Im Kino: „Die Tänzerin“: Über die Grenzen des Körper hinaus

Visionärin, Wegbereiterin, Superstar: Loïe Fuller verzauberte in der Belle Époque mit ihrem Serpentinentanz. Der Film „Die Tänzerin“ setzt ihr ein ästhetisches Denkmal.

Ein Show-Star wird eilig von der Bühne getragen, unter Blitzlichtgewitter und Geschrei stürzen Reporter hinterher. Das ist die erste Szene und schon die zweite Finte von „Die Tänzerin“. Nach klassischem Muster müsste diese Vorausblende gegen Ende wieder auftauchen, nachdem Marie Louise Fuller aus dem amerikanischen Westen zu einer der bedeutendsten Tänzerinnen der Belle Époque aufgestiegen ist. Dann der Sturz als Show-Down. Aber es kommt anders: Schon nach einem Drittel des Films, nach dem ersten Auftritt in Paris, bricht sie zusammen und dann wieder und dann wieder. Und, übrigens: Mit dem Filmtitel „Die Tänzerin“ ist gar nicht Fuller gemeint.

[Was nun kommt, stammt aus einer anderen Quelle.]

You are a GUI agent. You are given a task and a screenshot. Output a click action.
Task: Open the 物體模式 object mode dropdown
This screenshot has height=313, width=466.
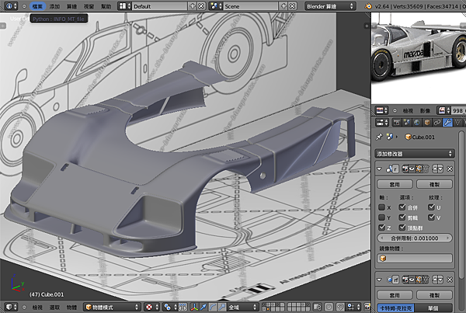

„La Loïe Fuller“, wie sie für die Bühne hieß, war eine visionäre Avantgardistin, heute würde man sagen: eine Performance- und Installationskünstlerin. Für den – damaligen wie heutigen – Begriff einer Tänzerin aber war sie nicht schön genug: zu kräftig gebaut und mit 25, als ihre Karriere begann, auch schon zu alt. Trotzdem überbot sie mit ihrem „Serpentinentanz“ jede auf der Bühne gesehene Grazie. Dafür verlängerte sie ihre Arme mit Stöcken und wirbelte ein überlanges weißes Seidenkleid in Spiral- und Wellenformen um sich. Ihre eigens entworfenen Lichtshows – um die Jahrhundertwende eine Sensation – tauchten das Bauschen und Wehen der flüchtigen Formen in Farbe. Von „Blütenträumen“ oder „getanzten Gedichten“ war damals die Rede; Stéphane Mallarmé sprach von einer „körperlichen Schrift im Raum“, sein Autoren-Kollege Paul Adam gar von einer „Materialisierung des Göttlichen“.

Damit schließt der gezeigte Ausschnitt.